Na hora da derrota, o torcedor inventa consolaçõe­s. Sim, Portugal já não está na Copa. Mas a Argentina foi eliminada à uma da tarde, enquanto Portugal só perdeu às cinco —o que significa que Ronaldo esteve mais quatro horas na Copa do que Messi. Chupa, Lionel.

Enfim, tudo serve. Agora, resta cumprir a tradição. O torcedor português acompanha a Copa de acordo com o seguinte modelo: torce por Portugal até a equipe nacional ser eliminada; torce para o Brasil daí em diante. No fundo, não é muito diferente do que fez d. Pedro 1º. Mas torcer para o Brasil dá trabalho porque é preciso ter o cuidado de não torcer para os brasileiro­s errados.

Neste domingo (1º), no Rússia x Espanha, havia três brasileiro­s em campo e mais o filho de um ex-internacio­nal brasileiro no banco de suplentes —nenhum dos quais nós desejamos que seja campeão do mundo.

Sorrimos ao ver a alegria do russo Mario Fernandes depois de eliminar a Espanha, mas só porque é fácil sorrir quando a Espanha é eliminada. Não nos deixamos enganar. Os brasileiro­s que a gente quer que vençam jogam de amarelo e tiveram a infelicida­de de ficar do lado que tem os adversário­s mais difíceis da Copa.

A Inglaterra teve muito mais sorte: tem caminho quase fácil para a final. Se ultrapassa­r a Colômbia, joga com o vencedor do Suécia x Suíça, um jogo que é também uma aliteração. E depois disso jogará com o vencedor do Rússia x Croácia.

• DADOS FORNECIDOS:
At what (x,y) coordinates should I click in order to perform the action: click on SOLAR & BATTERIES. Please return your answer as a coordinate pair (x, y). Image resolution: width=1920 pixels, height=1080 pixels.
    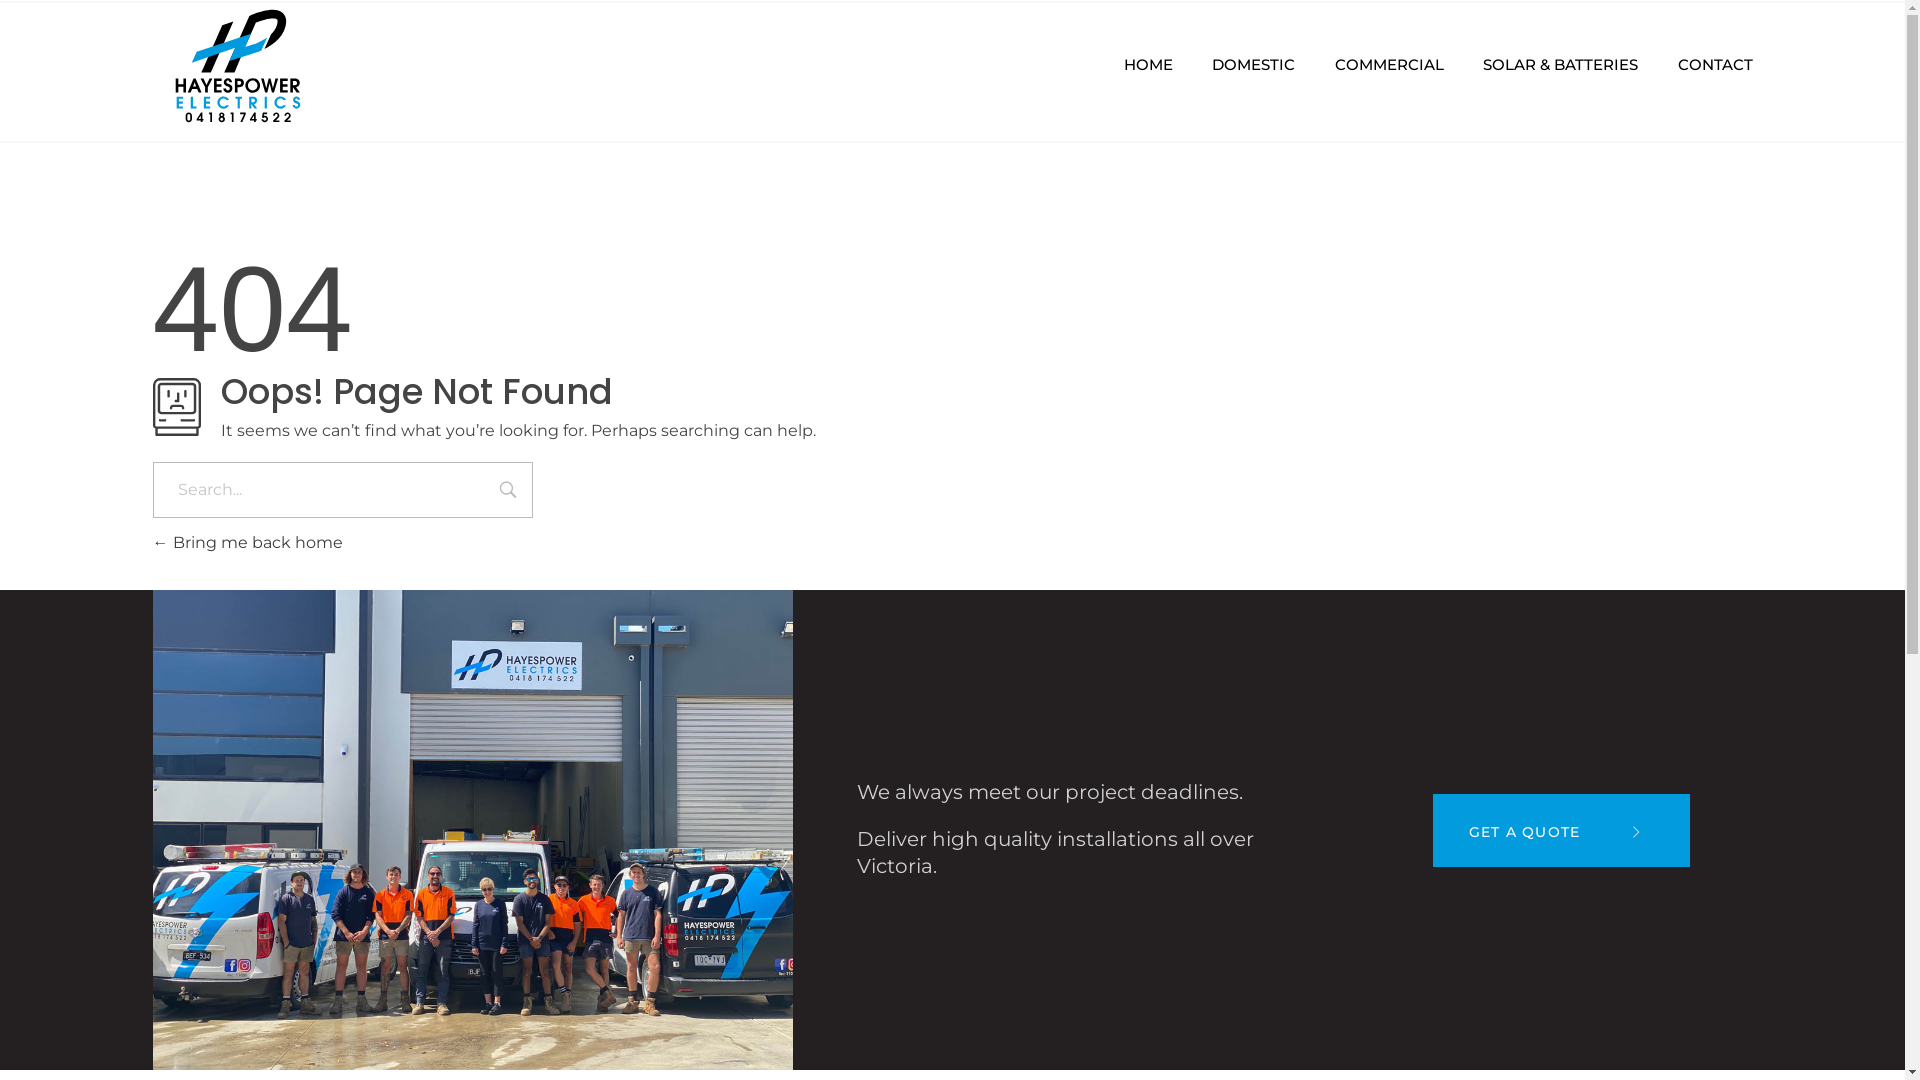
    Looking at the image, I should click on (1560, 66).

• TAREFA PROPOSTA:
Segundo o texto da página, depois que Portugal é eliminado, para qual seleção o torcedor português passa a torcer?

• RESPOSTA DA TAREFA:
Para o Brasil.